» **Exercise details**: Substitute "red marker" for every occurrence of "red circle" in the entries that follow and change nothing else. Leave the pictures out of your answer.

» **Entries provided**:
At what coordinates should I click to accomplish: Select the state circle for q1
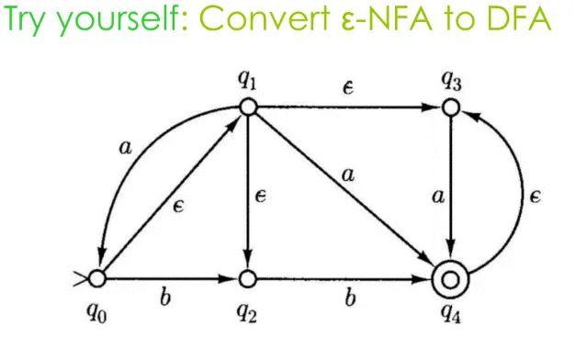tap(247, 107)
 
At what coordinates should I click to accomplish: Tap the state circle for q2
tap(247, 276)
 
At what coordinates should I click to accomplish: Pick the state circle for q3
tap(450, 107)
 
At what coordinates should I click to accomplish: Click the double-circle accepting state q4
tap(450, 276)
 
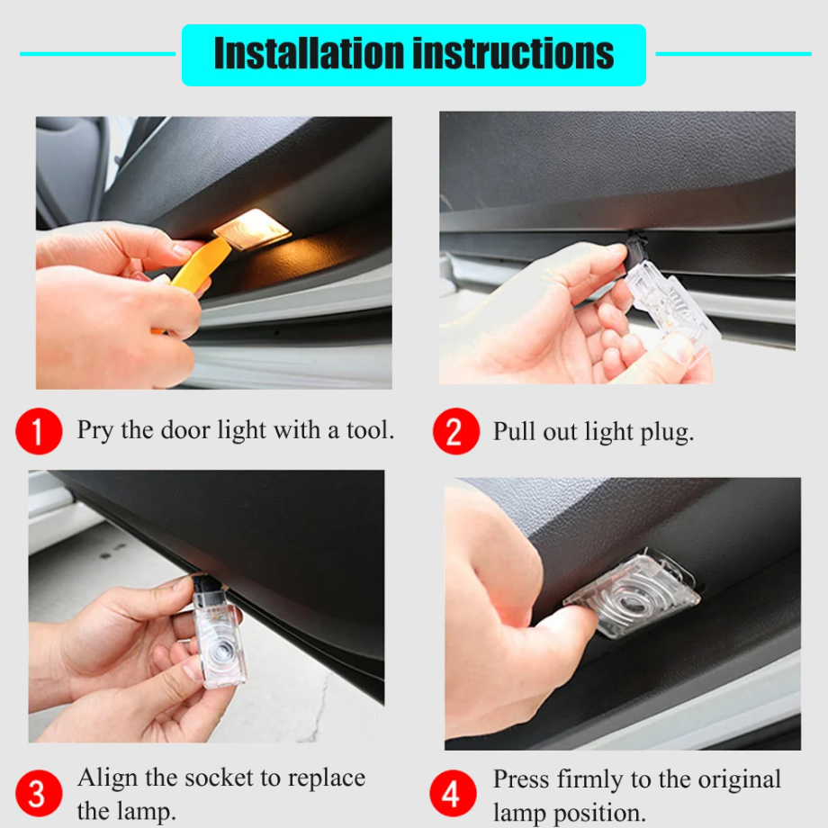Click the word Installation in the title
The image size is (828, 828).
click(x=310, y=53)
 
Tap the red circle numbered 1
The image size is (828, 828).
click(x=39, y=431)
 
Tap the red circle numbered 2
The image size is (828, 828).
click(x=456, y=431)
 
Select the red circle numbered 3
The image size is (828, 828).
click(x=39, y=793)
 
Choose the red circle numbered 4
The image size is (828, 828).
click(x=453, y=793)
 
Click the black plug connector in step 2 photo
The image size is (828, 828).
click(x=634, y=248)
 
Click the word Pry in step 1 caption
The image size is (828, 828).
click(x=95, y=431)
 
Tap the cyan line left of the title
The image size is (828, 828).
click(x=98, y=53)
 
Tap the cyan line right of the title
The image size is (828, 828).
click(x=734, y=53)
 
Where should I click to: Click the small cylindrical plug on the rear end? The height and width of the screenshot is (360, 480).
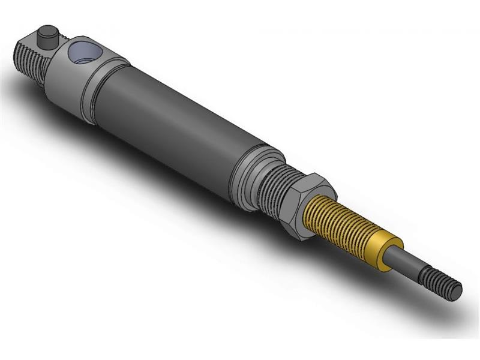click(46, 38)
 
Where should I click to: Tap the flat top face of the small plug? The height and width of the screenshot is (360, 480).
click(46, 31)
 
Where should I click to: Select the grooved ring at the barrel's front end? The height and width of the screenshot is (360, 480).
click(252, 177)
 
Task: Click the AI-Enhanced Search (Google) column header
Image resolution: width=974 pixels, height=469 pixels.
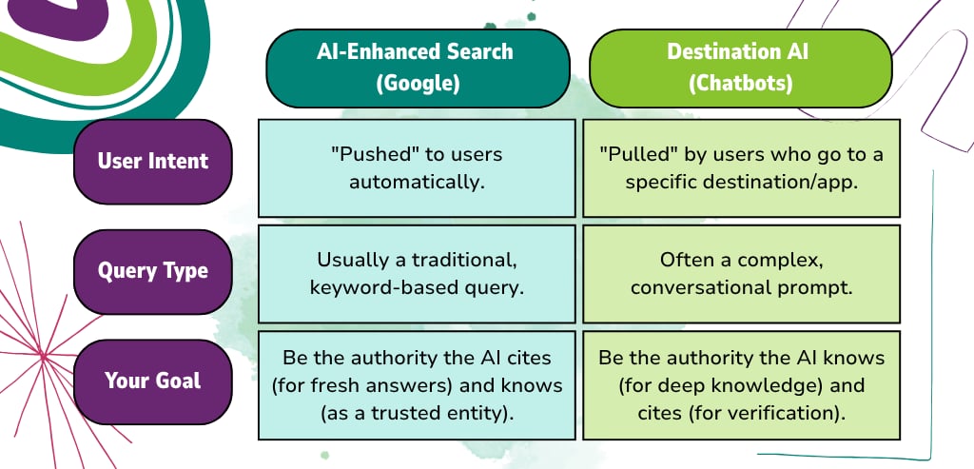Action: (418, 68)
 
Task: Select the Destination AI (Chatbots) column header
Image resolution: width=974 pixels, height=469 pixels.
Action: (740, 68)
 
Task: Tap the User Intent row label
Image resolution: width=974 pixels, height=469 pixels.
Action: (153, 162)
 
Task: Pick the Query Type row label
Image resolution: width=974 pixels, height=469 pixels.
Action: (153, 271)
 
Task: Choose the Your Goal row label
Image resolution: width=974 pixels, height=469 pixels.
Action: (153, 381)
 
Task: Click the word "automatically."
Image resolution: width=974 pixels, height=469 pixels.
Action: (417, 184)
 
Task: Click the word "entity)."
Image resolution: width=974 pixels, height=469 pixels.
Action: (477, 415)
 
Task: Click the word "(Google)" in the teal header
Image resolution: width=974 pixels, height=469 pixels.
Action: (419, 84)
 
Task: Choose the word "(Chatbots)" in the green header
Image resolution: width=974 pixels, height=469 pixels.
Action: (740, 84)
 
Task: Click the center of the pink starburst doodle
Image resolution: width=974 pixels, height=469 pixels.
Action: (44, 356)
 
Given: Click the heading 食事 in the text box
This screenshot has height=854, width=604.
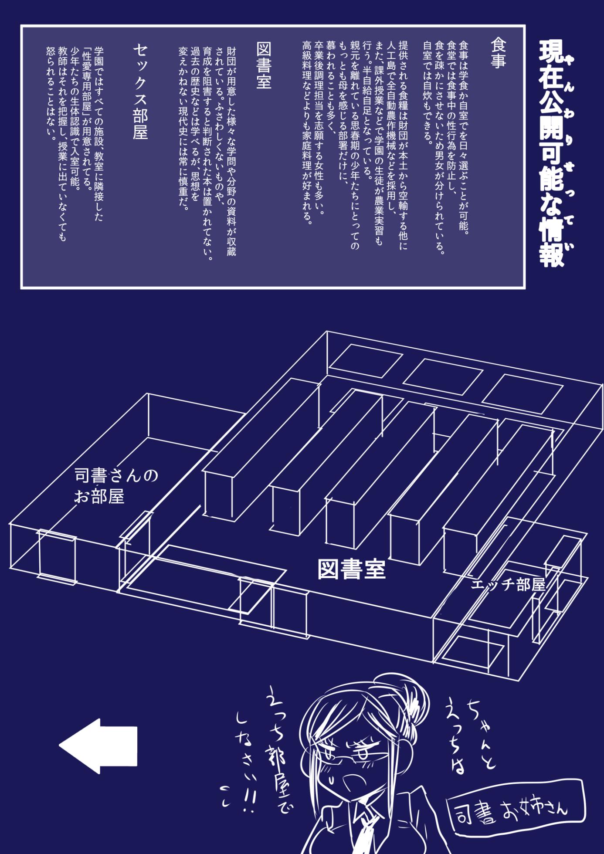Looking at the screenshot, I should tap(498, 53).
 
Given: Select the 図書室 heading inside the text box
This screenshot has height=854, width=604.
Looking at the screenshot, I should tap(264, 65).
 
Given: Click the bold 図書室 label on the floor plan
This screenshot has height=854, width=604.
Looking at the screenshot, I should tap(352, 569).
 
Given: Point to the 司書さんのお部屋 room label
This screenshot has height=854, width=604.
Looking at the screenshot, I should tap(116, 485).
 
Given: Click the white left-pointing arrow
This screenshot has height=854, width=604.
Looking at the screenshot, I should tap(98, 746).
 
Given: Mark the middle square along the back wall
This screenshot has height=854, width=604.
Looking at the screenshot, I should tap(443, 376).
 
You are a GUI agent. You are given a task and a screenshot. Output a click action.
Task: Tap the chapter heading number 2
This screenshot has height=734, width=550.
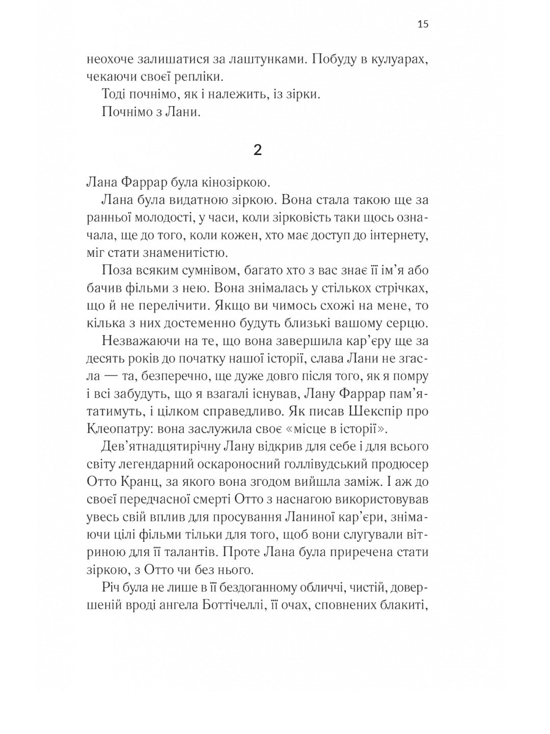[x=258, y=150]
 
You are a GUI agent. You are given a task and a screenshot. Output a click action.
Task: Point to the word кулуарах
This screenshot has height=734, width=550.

» **Written response**:
At what coordinates should I click to accomplish: Select the state circle for q1
tap(247, 107)
 
At what coordinates should I click to accomplish: Tap the state circle for q2
tap(247, 276)
 
At what coordinates should I click to accomplish: Pick the state circle for q3
tap(450, 107)
 
At what coordinates should I click to accomplish: Click the double-circle accepting state q4
tap(450, 276)
 
Click the word Installation in the title
The image size is (828, 828).
click(x=310, y=53)
 
Tap the red marker numbered 1
The image size is (828, 828).
click(x=39, y=431)
 
Tap the red marker numbered 2
The image size is (828, 828).
click(x=456, y=431)
 
Select the red marker numbered 3
The image size is (828, 828).
click(x=39, y=793)
 
Choose the red marker numbered 4
The image size is (828, 828).
click(x=453, y=793)
 
Click the black plug connector in step 2 photo
The image size is (828, 828).
click(x=634, y=248)
 
Click the word Pry in step 1 caption
The image size is (828, 828).
click(x=95, y=431)
 
Tap the cyan line left of the title
The image size is (828, 828).
click(x=98, y=53)
 
Tap the cyan line right of the title
The image size is (828, 828).
click(x=734, y=53)
 
Where should I click to: Click the small cylindrical plug on the rear end? The height and width of the screenshot is (360, 480).
click(46, 38)
 
Where should I click to: Tap the flat top face of the small plug? The height and width of the screenshot is (360, 480).
click(46, 31)
 
Where should I click to: Select the grooved ring at the barrel's front end? The height and width of the screenshot is (360, 480).
click(252, 177)
 
Task: Click the AI-Enhanced Search (Google) column header
Image resolution: width=974 pixels, height=469 pixels.
Action: (418, 68)
 
Task: Select the Destination AI (Chatbots) column header
Image resolution: width=974 pixels, height=469 pixels.
Action: (740, 68)
 
Task: Tap the User Intent row label
Image resolution: width=974 pixels, height=469 pixels.
Action: (153, 162)
 
Task: Pick the Query Type row label
Image resolution: width=974 pixels, height=469 pixels.
Action: (153, 271)
 
Task: Choose the Your Goal row label
Image resolution: width=974 pixels, height=469 pixels.
Action: (153, 381)
 
Task: Click the word "automatically."
Image resolution: width=974 pixels, height=469 pixels.
Action: (417, 184)
 
Task: Click the word "entity)."
Image resolution: width=974 pixels, height=469 pixels.
Action: (477, 415)
 
Task: Click the word "(Google)" in the teal header
Image resolution: width=974 pixels, height=469 pixels.
Action: (419, 84)
 
Task: Choose the word "(Chatbots)" in the green header
Image resolution: width=974 pixels, height=469 pixels.
Action: (740, 84)
 
Task: Click the center of the pink starburst doodle
Image resolution: width=974 pixels, height=469 pixels.
Action: (44, 356)
 
Given: Click the heading 食事 in the text box
This screenshot has height=854, width=604.
Looking at the screenshot, I should tap(498, 53).
 
Given: Select the 図書室 heading inside the text box
This screenshot has height=854, width=604.
Looking at the screenshot, I should tap(264, 65).
 
Given: Click the bold 図書室 label on the floor plan
This screenshot has height=854, width=604.
Looking at the screenshot, I should tap(352, 569).
 
Given: Point to the 司書さんのお部屋 room label
This screenshot has height=854, width=604.
Looking at the screenshot, I should tap(116, 485).
 
Given: Click the white left-pointing arrow
This screenshot has height=854, width=604.
Looking at the screenshot, I should tap(98, 746).
 
Given: Mark the middle square along the back wall
This screenshot has height=854, width=604.
Looking at the screenshot, I should tap(443, 376).
 
You are a GUI agent. You are given a task and a screenshot. Output a click action.
Task: Tap the chapter heading number 2
This screenshot has height=734, width=550.
[x=258, y=150]
 
You are a GUI agent. You are given a task and a screenshot. Output a click action.
Task: Point to the word кулуарах
This screenshot has height=734, width=550.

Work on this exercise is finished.